Deslocalización innecesaria
El portavoz del PP en el Parlamento, Alberto Sueiro, aseguró que “se están a vislumbran signos” de que el expediente de Trèves no responde a una necesidad de reorganización derivada de la crisis. “Non queda claro”, argumentó, si la situación justifica un “axuste necesario para a supervivencia da empresa”, que “ata hai moi pouco presentaba récord de facturación”. Tras ello el interlocutor de los populares amplió: “Este é un claro proceso de deslocalización”, afirmó Sueiro, que manifestó que la “preocupación é maior” porque la empresa recibió un aval de la Xunta de 1,6 millones, aprobado en la pasada legislatura.
La representante del BNG Teresa Táboas criticó el “mito” de que el mercado libre “o arranxa todo”. Una teoría en la que se estaría basando la compañía francesa de componentes y que según la integrante del grupo nacionalista “leva a que non haxa modelo alternativo para a economía deste país”, dijo también en referencia a la Xunta, a la que acusó de actuar con “irresponsabilidade” en materia laboral.
Táboas sostuvo que la oposición no admitió la enmienda del PP, que proponía instar a la Xunta a analizar “co máximo rigor” el ERE, para “non ser cómplices dunha falla de responsabilidade”. La diputada nacionalista advirtió de que el traslado de la producción a Marruecos que pretende Tréves “vai traer a deslocalización dos galegos e iso se chama emigración”.
Mientras, el portavoz en materia laboral del PSdeG, José Tomé Roca, consideró que el ERE “obedece a un capricho patronal de querer gañar máis” y que se hace “dende unha perspectiva clara de deslocalización”. El objetivo, acusó, es “despedir gratis aos traballadores” para trasladar la planta a Marruecos, donde las condiciones son “más precarias”.
El expediente de extinción no responde, a su juicio, a “causas obxetivas” de origen económico. Tomé Roca indicó que los trabajadores ya se sometieron a un expediente temporal de 23 días por la bajada de los pedidos, pero el principal cliente, Citroën, “recuperó a súa producción normal”, por lo que “non é admisible que a respuesta da empresa sexa o peche”.

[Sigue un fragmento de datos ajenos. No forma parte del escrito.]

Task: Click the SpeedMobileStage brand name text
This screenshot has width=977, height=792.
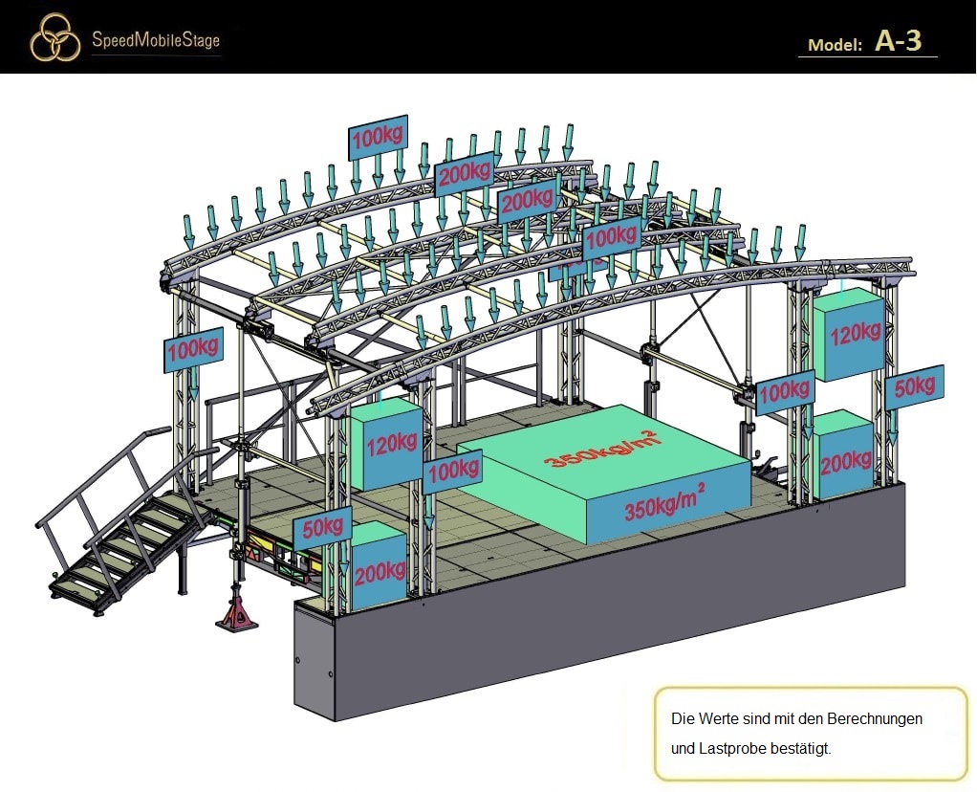Action: pos(155,40)
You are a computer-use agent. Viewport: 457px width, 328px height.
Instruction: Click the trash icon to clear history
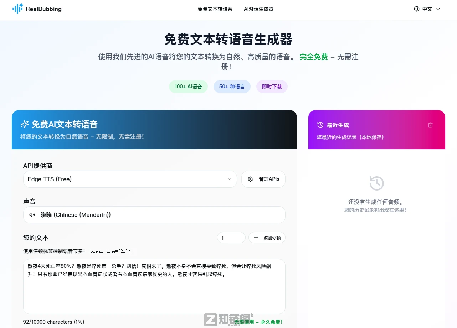pos(430,125)
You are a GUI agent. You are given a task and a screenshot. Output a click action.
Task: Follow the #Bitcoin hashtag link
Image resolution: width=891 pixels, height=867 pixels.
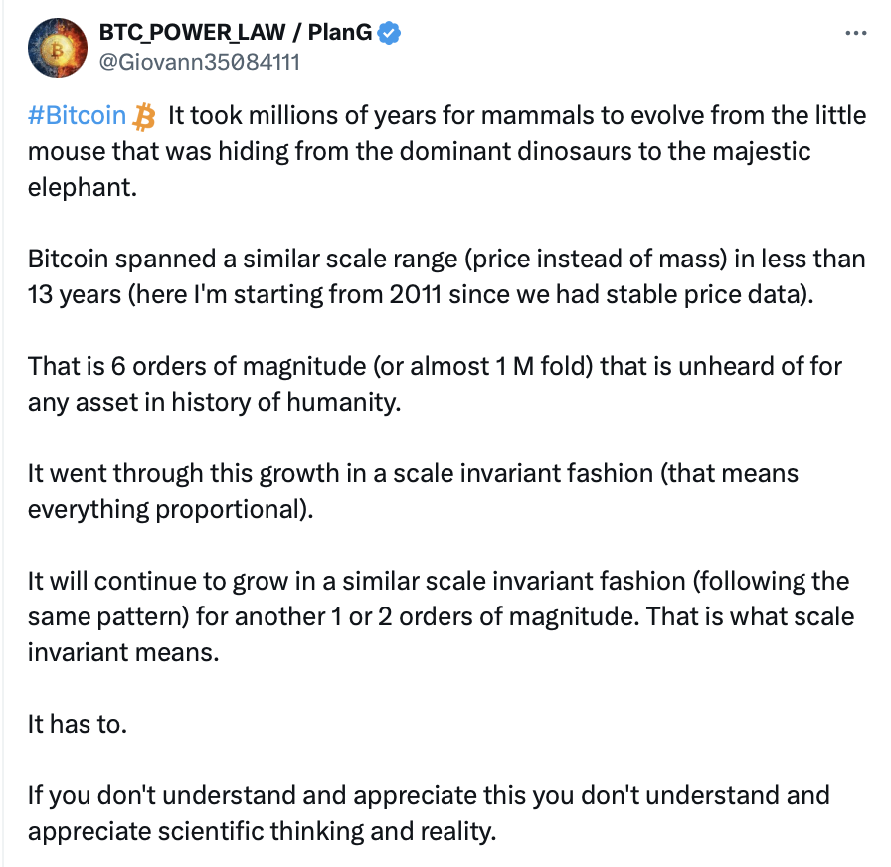(77, 116)
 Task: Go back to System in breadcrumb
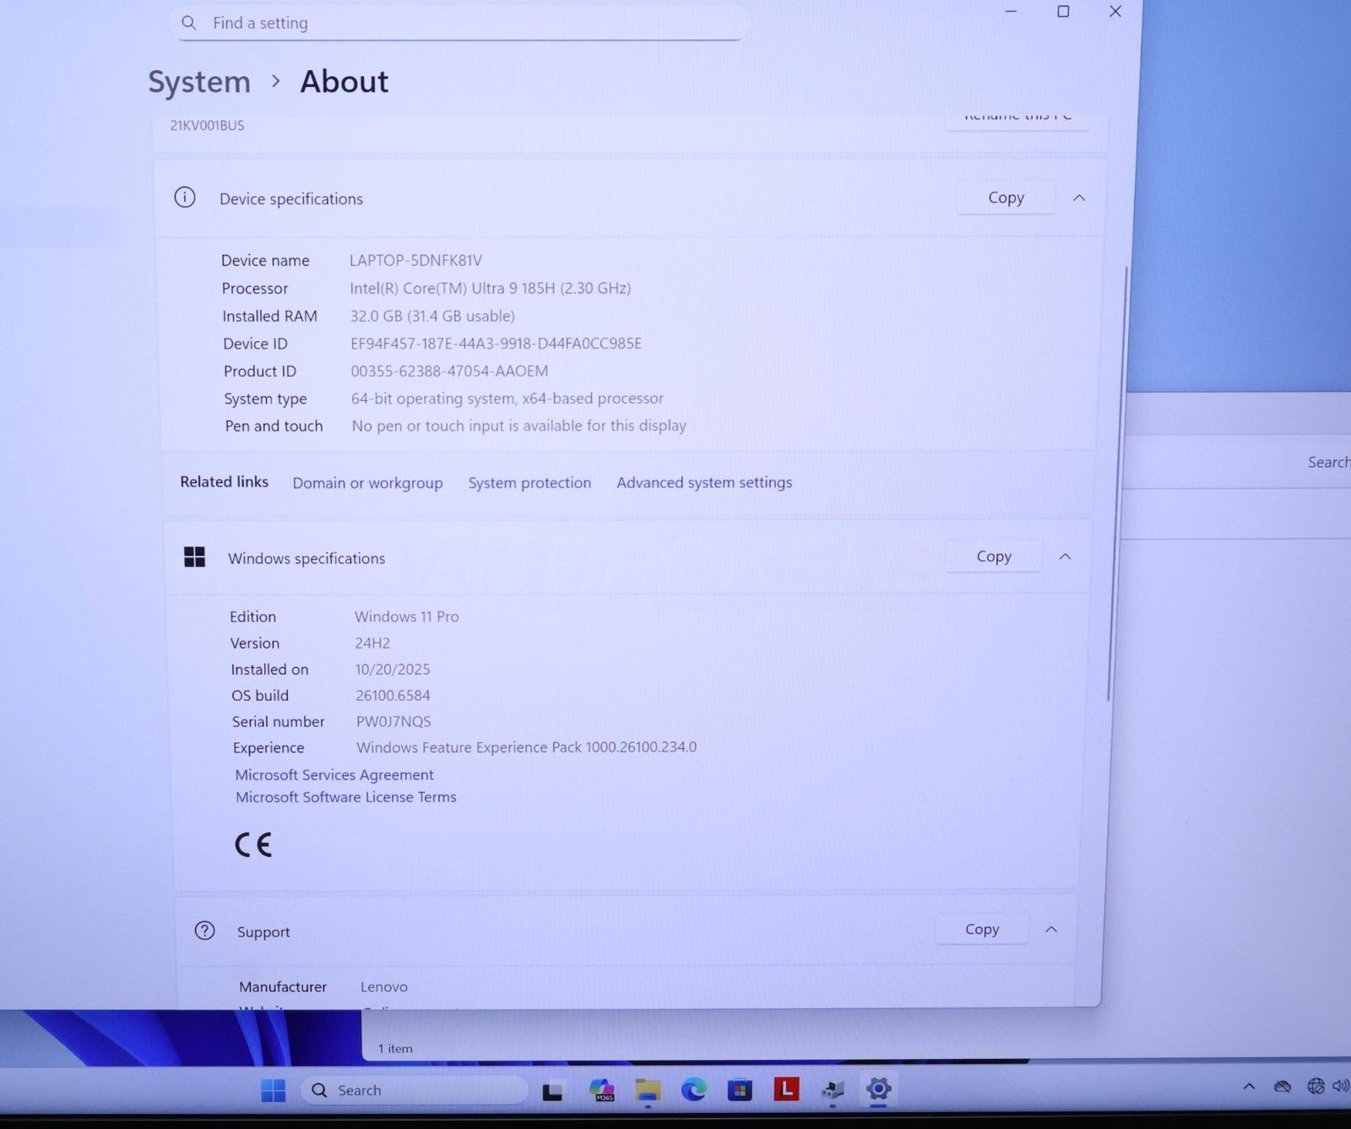point(199,82)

Por su parte, los líderes sindicales insistieron una vez más en que ahora toca a la Xunta actuar. Exigen a Feijóo que lleve a cabo su compromiso de mediación y que se reúna, como hicieron ellos, con Citroën para apoyar el plan industrial alternativo que evitaría la mayor parte de despidos. Asimismo criticaron que durante la votación de la propuesta no estuviese presente la conselleira de Traballo,. Beatriz Mato. El presidente autonómico, en cambio, sí que acudió.